Bleiben AfD und BSW auf den Erfolgswellen?
Beide Parteien können mit Zuversicht auf die Landtagswahl schauen, beide bekamen starke Unterstützung aus den Berliner Zentralen. Während allerdings die Bundes-AfD weiterhin vergeblich hoffen dürfte, nach Koalitionsverhandlungen in einem Bundesland einen Regierungschef oder zumindest einen Landesminister zu stellen, stehen die Chancen der Wagenknecht-Bewegung nicht schlecht. Ihr Spitzenkandidat Robert Crumbach, Jurist und jahrzehntelang SPD-Mitglied, gilt sogar selbst als ministrabel.
Die AfD hofft darauf, ihr vorheriges Ergebnis von 23,5 Prozent noch einmal deutlich zu überbieten. Für sie ist es die letzte Wahl vor der Bundestagswahl, aus der sie bundespolitisch einen Bedeutungszuwachs ziehen kann. Die nächste Wahl findet Anfang 2025 in Hamburg statt, dort ist die Partei derzeit schwach.
Verschwindet die Linkspartei?
Auch in Brandenburg war die Linkspartei einmal stark, ebenso wie in Thüringen und Sachsen. Führungs- und ziellos taumelt die Bundespartei nun der nächsten Niederlage entgegen. Bereits zur letzten Landtagswahl hatte die zerstrittene Linke fast die Hälfte ihrer Wähler verloren, war aber mit zehn Prozent eine politische Kraft im Landtag geblieben. Im Karl-Liebknecht-Haus zittert man dem Sonntag nun in der bangen Sorge entgegen, es könne nicht einmal zum Einzug in den Potsdamer Landtag reichen.
Werden Grüne und FDP überhaupt noch messbar sein?

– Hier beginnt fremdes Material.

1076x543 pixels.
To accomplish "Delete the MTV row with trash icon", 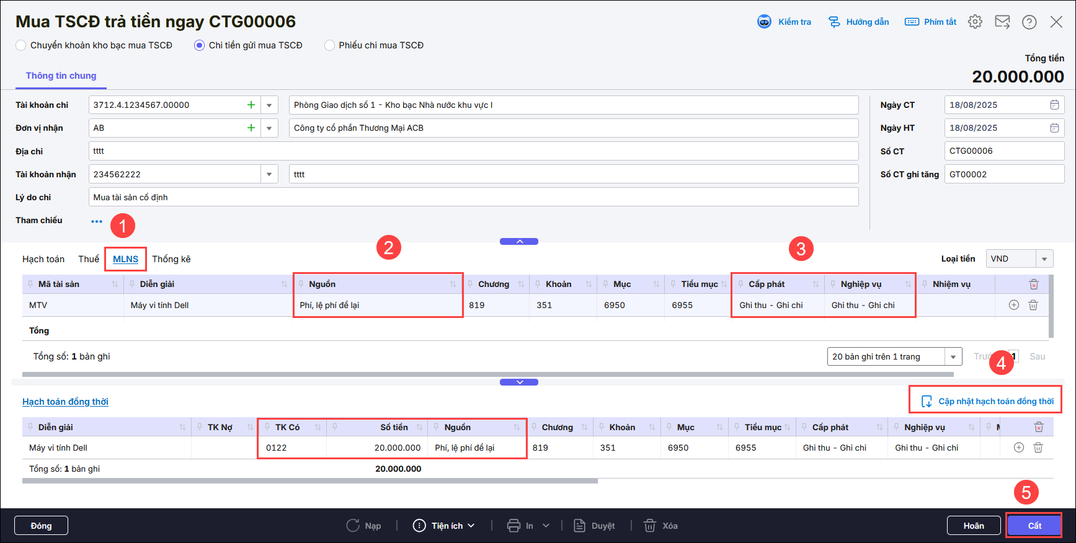I will 1033,305.
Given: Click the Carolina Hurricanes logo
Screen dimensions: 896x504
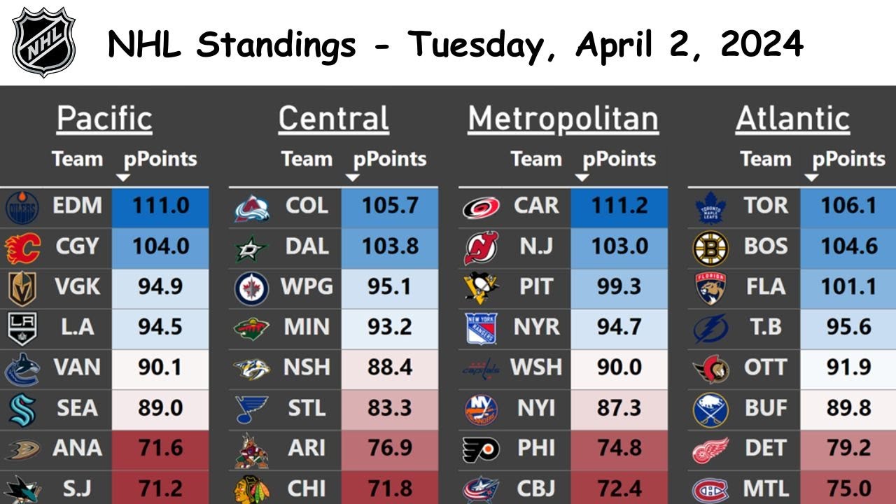Looking at the screenshot, I should click(x=481, y=207).
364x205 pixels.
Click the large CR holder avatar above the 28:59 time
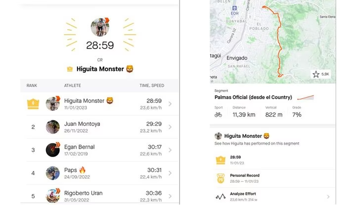(100, 27)
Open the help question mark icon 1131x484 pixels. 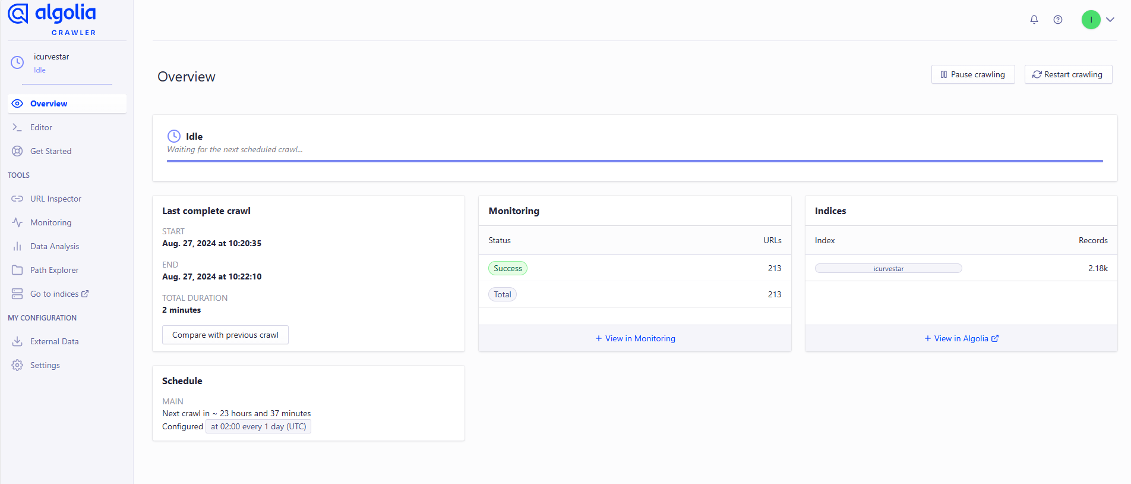click(x=1058, y=20)
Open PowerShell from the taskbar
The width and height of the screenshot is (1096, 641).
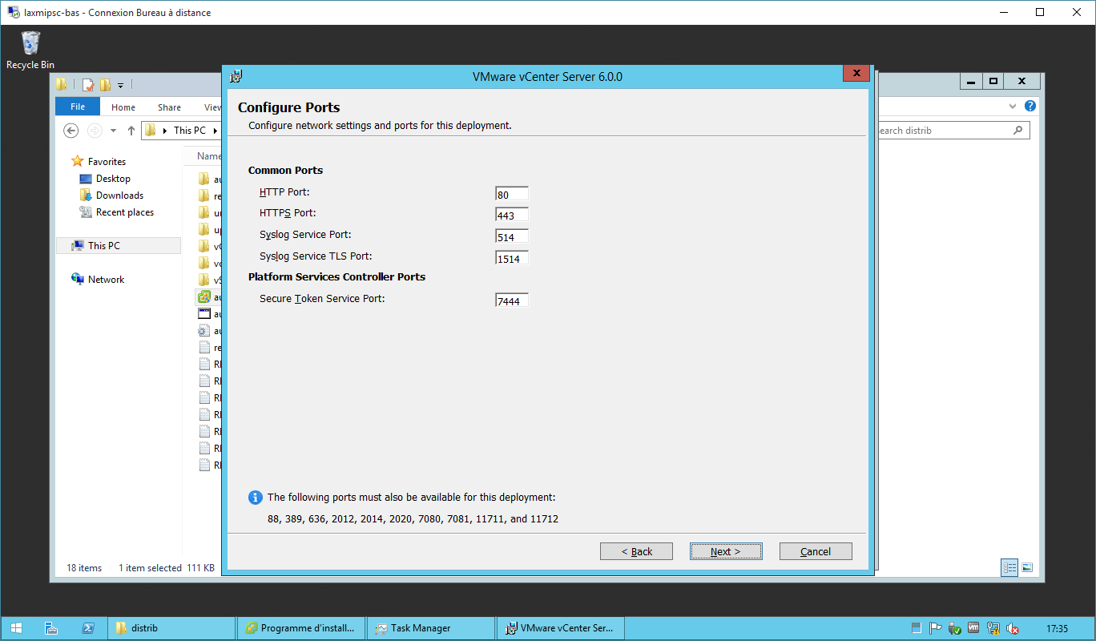(89, 628)
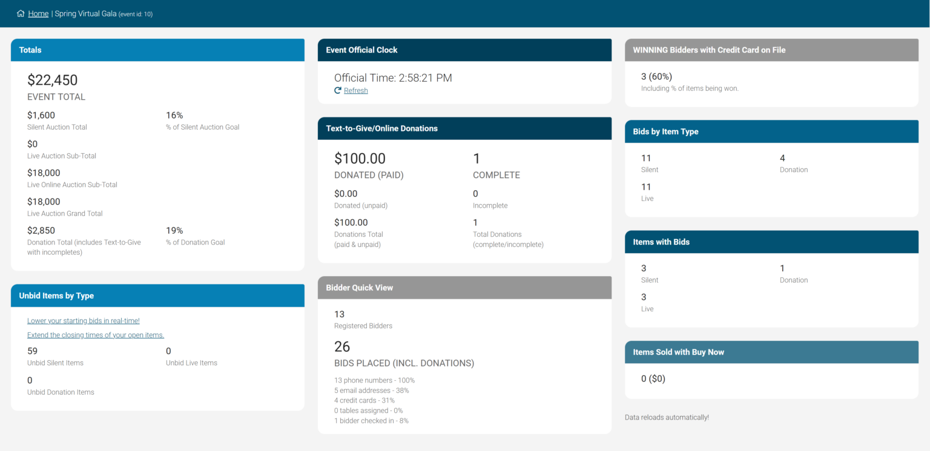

Die beiden kleineren Berliner Ampelparteien haben sich für die Brandenburg-Wahl auf weitere Niederlagen einzustellen. Die Grünen, die in Brandenburg 3000 Mitglieder haben, waren an der Potsdamer Regierung beteiligt und hoffen immer noch, es zu bleiben. Nach letzten Umfragen werden sie ihr vormaliges Ergebnis etwa halbieren und sind damit noch schlechter dran als die Bundespartei.
Der Zuzug vieler grüner Parteifunktionäre und pensionierter Kreuzberger in die sanften Hügellande der Uckermark oder ans Oderufer wirkt sich wahlrechnerisch kaum aus. Noch mehr als mit der Klimapolitik hat die grüne Partei etwa mit ihrer Subventionspolitik im Land Bauern und deren Freunde und Bekannte gegen sich aufgebracht. Weil es nicht viel zu holen gibt, scheint die Bundespartei auch nicht viel in Brandenburg investiert zu haben, auch wenn die Parteivorsitzenden im Wahlkampf präsent waren. Für die FDP ist Brandenburg tote Erde, in Umfragen lässt sich die Partei nicht mehr messen.